Хазан потерла глаза. Она не собиралась ложиться спать, пока все не вернутся. Семья Эгеменов была в больнице, у тети Севинч, и Хазан вызвалась посидеть с кузиной.
Хазан ненавидела больницы. Она до сих пор помнила запах, отвратительный искусственный свет, голоса медсестер и пациентов, пока они сидели в коридоре и ждали, ждали, ждали, молясь, чтобы доктор вышел и сказал: «Жизнь господина Чамкырана в безопасности».
Она была тогда совсем маленькой, и та больница казалась ей самым ужасным местом на земле.
Хазан виновато вспомнила, что дядя Хазым был тогда рядом с ней. Тетя Севинч, она тоже, кажется, была рядом… Они сидели рядом с ней, девочкой, вокруг которой рушился мир.
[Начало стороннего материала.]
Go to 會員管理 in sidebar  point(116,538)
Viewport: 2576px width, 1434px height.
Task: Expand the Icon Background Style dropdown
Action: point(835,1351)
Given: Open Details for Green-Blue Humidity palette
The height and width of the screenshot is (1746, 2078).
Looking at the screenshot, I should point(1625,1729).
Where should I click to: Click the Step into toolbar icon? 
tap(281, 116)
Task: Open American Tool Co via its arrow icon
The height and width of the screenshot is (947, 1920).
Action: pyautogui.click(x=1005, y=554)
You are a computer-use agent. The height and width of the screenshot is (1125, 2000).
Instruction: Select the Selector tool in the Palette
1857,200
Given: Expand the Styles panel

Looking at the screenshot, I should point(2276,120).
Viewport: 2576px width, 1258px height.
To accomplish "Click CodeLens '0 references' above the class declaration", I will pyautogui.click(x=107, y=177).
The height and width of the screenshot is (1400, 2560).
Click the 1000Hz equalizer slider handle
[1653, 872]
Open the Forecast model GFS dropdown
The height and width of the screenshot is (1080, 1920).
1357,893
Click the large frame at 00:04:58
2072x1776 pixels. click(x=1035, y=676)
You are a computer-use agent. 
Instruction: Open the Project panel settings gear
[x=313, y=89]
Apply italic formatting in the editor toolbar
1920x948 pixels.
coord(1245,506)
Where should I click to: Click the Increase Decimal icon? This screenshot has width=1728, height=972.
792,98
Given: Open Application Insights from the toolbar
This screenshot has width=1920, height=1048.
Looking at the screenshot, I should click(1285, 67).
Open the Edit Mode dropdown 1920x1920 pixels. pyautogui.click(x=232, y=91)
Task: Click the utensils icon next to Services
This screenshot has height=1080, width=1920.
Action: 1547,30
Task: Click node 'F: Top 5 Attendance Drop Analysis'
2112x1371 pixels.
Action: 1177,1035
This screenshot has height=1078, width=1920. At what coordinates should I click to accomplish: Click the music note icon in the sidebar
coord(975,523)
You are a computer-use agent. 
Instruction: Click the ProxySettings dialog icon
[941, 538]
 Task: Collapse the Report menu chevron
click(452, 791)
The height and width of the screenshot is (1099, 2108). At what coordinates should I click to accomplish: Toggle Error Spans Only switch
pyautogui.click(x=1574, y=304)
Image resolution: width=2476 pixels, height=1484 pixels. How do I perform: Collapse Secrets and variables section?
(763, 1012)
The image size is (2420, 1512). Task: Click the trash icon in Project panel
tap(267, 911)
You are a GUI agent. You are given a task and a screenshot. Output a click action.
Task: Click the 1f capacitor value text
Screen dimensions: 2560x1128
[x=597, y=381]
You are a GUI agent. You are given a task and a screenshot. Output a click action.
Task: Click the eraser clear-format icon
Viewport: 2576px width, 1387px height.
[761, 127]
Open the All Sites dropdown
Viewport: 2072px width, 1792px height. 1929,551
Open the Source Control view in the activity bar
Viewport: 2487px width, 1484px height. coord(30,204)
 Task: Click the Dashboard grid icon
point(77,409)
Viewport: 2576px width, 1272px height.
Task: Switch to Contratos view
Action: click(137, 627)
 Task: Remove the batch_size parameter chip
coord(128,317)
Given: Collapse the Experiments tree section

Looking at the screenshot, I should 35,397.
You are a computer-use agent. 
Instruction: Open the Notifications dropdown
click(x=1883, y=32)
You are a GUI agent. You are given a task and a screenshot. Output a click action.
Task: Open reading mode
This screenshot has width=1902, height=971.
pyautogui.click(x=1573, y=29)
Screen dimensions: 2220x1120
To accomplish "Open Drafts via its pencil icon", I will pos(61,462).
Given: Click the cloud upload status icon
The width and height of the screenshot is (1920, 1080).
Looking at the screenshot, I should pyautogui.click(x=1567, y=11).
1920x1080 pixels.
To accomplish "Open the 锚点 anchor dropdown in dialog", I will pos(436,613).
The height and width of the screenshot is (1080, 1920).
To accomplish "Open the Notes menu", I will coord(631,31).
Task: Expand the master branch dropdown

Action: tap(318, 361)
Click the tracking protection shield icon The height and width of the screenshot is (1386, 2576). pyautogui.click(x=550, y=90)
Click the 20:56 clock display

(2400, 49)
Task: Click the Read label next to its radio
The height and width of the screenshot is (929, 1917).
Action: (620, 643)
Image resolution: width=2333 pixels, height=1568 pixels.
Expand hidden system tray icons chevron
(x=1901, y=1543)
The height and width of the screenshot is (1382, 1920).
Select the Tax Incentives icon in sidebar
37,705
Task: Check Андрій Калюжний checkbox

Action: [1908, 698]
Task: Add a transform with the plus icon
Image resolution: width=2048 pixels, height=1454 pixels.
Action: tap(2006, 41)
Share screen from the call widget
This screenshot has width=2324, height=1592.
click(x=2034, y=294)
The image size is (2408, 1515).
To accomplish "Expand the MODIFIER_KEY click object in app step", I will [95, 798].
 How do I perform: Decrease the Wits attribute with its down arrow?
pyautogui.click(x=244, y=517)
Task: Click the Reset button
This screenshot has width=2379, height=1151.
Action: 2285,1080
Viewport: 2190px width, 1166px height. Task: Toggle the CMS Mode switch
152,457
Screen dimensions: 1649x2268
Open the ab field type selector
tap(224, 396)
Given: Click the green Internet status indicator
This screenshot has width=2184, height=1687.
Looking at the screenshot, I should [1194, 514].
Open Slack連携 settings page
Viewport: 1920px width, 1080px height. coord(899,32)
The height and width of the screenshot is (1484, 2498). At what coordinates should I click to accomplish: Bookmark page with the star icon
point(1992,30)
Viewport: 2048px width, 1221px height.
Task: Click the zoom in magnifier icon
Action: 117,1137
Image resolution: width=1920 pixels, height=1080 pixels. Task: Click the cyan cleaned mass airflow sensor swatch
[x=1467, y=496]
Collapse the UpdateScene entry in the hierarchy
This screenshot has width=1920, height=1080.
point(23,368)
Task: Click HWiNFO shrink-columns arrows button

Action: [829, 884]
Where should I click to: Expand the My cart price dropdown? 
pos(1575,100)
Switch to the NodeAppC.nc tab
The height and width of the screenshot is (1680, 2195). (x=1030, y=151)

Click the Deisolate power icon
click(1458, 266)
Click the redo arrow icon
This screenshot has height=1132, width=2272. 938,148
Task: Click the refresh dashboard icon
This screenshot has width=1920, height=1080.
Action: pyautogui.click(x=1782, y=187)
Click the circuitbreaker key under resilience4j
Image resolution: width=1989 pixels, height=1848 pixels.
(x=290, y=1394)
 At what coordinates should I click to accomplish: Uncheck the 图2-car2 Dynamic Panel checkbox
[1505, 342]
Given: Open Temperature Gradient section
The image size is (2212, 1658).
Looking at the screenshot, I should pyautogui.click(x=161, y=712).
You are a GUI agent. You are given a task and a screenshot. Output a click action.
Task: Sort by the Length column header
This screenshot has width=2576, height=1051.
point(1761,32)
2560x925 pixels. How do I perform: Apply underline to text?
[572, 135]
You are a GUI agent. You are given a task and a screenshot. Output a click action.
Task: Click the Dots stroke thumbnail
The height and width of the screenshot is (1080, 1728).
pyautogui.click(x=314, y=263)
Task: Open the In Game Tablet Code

Хазан сглотнула. Несколько недель назад ей пришлось пережить непростой разговор с дядей Хазымом, но это того стоило. Хазан рассказала детям Эгеменов о болезни их матери, о болезни, которую родители хотели до последнего скрывать. «Я не хотел их беспокоить, Хазан» – кричал дядя Хазым, и Хазан с трудом удерживалась от желания вмазать ему вазой по голове. Она не понимала, что с ним не так, почему он такой ненормальный? Социопат? Травма головы? Наркотики?
Логика господина Хазыма следовала очень заковыристой дорогой, дорогой пьяного водителя под креком во время наводнения.
Она все рассказала Эгеменам вовремя. Состояние Севинч сильно ухудшилось в последнее время, и ее пришлось перевезти в больницу, а этим вечером медсестра позвонила Гекхану, и вся семья рванулась к ней, опасаясь худшего.
– Спасибо, что согласился помочь, – сказала Хазан, выключая телевизор, в котором по-прежнему что-то пищала Свинка Пеппа. – Я совсем забыла про эту встречу…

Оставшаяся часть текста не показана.